# Organised rides for Over 60s



## joesoap (3 Jun 2016)

Does anyone know of a club in the Preston, Lancs area that organises casual/social rides of about 20km for over 60s?


----------



## screenman (3 Jun 2016)

joesoap said:


> Does anyone know of a club in the Preston, Lancs area that organises casual/social rides of about 20km for over 60s?



Every cycle club I know of has members that do rides like that in this area, I am sure yours is the same. In cycling terms over 60 is young.


----------



## joesoap (4 Jun 2016)

Thanks screenman. I'll have to do a bit of searching on google.

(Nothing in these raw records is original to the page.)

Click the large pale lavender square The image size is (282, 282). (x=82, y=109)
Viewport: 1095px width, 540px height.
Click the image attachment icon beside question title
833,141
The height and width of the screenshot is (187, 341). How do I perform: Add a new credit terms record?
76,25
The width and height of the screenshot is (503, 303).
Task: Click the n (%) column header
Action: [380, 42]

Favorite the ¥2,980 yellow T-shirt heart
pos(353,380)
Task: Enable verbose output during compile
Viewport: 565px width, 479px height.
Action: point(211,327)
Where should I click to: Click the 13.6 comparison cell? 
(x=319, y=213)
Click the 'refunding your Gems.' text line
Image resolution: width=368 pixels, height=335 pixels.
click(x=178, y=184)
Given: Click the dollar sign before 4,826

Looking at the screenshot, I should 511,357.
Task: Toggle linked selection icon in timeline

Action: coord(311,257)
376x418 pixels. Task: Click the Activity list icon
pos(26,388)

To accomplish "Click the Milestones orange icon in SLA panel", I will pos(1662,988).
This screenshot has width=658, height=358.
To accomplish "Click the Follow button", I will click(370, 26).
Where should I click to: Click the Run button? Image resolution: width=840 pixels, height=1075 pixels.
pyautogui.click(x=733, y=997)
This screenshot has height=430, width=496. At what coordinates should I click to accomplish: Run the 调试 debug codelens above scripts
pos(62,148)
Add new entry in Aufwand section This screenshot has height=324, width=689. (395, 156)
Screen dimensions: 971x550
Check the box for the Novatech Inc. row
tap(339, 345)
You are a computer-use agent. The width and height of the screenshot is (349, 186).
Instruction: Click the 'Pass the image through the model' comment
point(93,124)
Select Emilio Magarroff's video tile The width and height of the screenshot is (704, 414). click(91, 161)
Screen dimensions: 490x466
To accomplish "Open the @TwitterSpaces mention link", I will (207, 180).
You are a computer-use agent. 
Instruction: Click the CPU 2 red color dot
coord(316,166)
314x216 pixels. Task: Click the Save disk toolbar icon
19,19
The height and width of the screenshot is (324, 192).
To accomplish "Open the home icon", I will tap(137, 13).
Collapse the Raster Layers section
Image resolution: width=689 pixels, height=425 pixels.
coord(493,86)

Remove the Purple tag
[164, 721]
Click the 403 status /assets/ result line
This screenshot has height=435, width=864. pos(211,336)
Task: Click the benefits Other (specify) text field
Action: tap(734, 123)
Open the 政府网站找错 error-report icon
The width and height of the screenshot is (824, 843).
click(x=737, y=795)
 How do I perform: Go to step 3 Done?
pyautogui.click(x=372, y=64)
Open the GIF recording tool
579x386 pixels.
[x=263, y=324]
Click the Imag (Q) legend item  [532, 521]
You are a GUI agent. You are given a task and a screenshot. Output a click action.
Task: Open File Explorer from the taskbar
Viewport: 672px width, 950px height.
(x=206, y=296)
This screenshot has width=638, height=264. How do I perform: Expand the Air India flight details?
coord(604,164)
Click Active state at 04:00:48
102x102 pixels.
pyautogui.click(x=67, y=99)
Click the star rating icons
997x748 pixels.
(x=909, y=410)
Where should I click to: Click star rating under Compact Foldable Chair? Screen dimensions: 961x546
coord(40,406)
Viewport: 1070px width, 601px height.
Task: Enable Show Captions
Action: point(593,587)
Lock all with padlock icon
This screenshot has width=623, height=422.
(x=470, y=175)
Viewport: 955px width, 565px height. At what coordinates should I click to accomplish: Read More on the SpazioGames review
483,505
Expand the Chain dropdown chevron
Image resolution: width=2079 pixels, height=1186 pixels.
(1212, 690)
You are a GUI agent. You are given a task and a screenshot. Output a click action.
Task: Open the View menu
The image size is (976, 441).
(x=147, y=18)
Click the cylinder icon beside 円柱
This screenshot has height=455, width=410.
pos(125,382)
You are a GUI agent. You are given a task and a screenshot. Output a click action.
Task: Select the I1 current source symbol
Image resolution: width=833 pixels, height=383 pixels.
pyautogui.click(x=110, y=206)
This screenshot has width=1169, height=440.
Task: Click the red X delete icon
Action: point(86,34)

If over 60 is young in cycling terms what would you consider to be Old in cycling terms?


----------



## deptfordmarmoset (4 Jun 2016)

I put my name down on a whim for a Sky Social ride yesterday. The route is around 15 miles and the area is pretty flat. I doubt that at 61 I'll be the oldest on the ride. As it's my first Sky ride of this kind I won't know what goes on until later this afternoon but I'll report back. Are there any Sky rides local to you?


----------



## joesoap (4 Jun 2016)

Thanks for that. I checked out the Sky Ride and there is a beginners ride starting tomorrow at 10.30 which does the Guild Wheel and takes about 3hrs 30 mins. That would have been ideal apart from the fact that it states....No Helmet, No Ride. I have a helmet on order from Argos but it hasn't arrived yet so I'm a bit disappointed. Now that I know about Sky Ride I wil keep an eye out for the next ride.


----------



## deptfordmarmoset (4 Jun 2016)

joesoap said:


> Thanks for that. I checked out the Sky Ride and there is a beginners ride starting tomorrow at 10.30 which does the Guild Wheel and takes about 3hrs 30 mins. That would have been ideal apart from the fact that it states....No Helmet, No Ride. I have a helmet on order from Argos but it hasn't arrived yet so I'm a bit disappointed. Now that I know about Sky Ride I wil keep an eye out for the next ride.


That's curious - the ride I went on had no such restriction and the leaders didn't wear helmets either. Maybe it's a beginners thing but, chatting with the ride leader, an instructor and a training instructor from cycletraining.uk, her views were very much along the lines of ''why should I protect myself from careless drivers to reduce their responsibility for driving with care.'' (And she's done a fair bit of ''changing places'' training with lorry drivers recently.) Better stop there or your thread will end up in the helmet thread graveyard....

Anyhow, the ride was slow but enjoyable and well organised ,and I learned a few hidden cyclepaths along the way.


----------



## snorri (4 Jun 2016)

joesoap said:


> Thanks screenman. I'll have to do a bit of searching on google. If over 60 is young in cycling terms what would you consider to be Old in cycling terms?


Age is just a number and some are fitter and healthier than others due to making a better choice when selecting their parents.
Just enjoy cycling to the best of your ability and forget about your age.


----------



## jefmcg (4 Jun 2016)

+1 to @snorri

Find a ride at your pace. There will be a mix of ages on it.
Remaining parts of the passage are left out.